> _Data records_:
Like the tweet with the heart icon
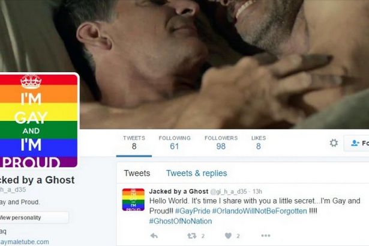The image size is (369, 246). tap(228, 236)
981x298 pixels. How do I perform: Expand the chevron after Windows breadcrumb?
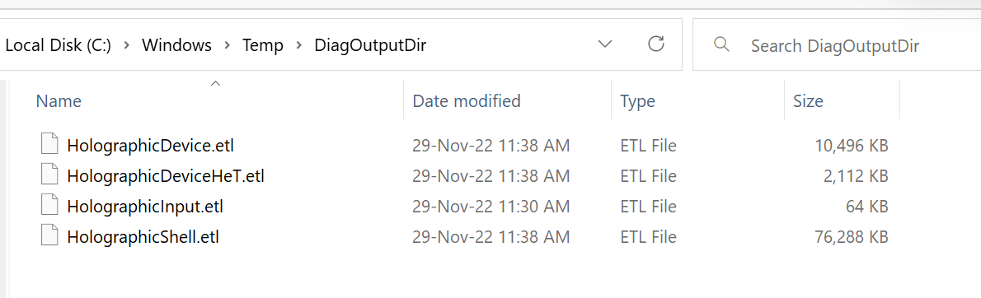pyautogui.click(x=228, y=45)
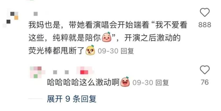Tap the laughing red emoji after 激动啊
The image size is (221, 111).
point(125,81)
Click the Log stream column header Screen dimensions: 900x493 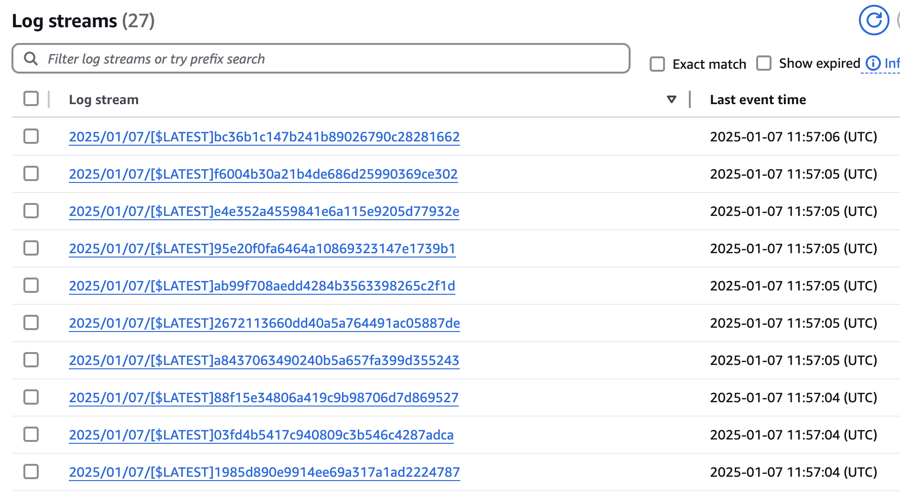104,99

> _Request_:
Recast the items as a JSON list of strings, one per line, starting at the first line and stopping after the line that contains "point(125,81)". Skip blank lines and leave the pictures out.

> _The completed task_:
[
  "Like the tweet with the heart icon",
  "The image size is (369, 246). tap(228, 236)",
  "981x298 pixels. How do I perform: Expand the chevron after Windows breadcrumb?",
  "pyautogui.click(x=228, y=45)",
  "Tap the laughing red emoji after 激动啊",
  "The image size is (221, 111).",
  "point(125,81)"
]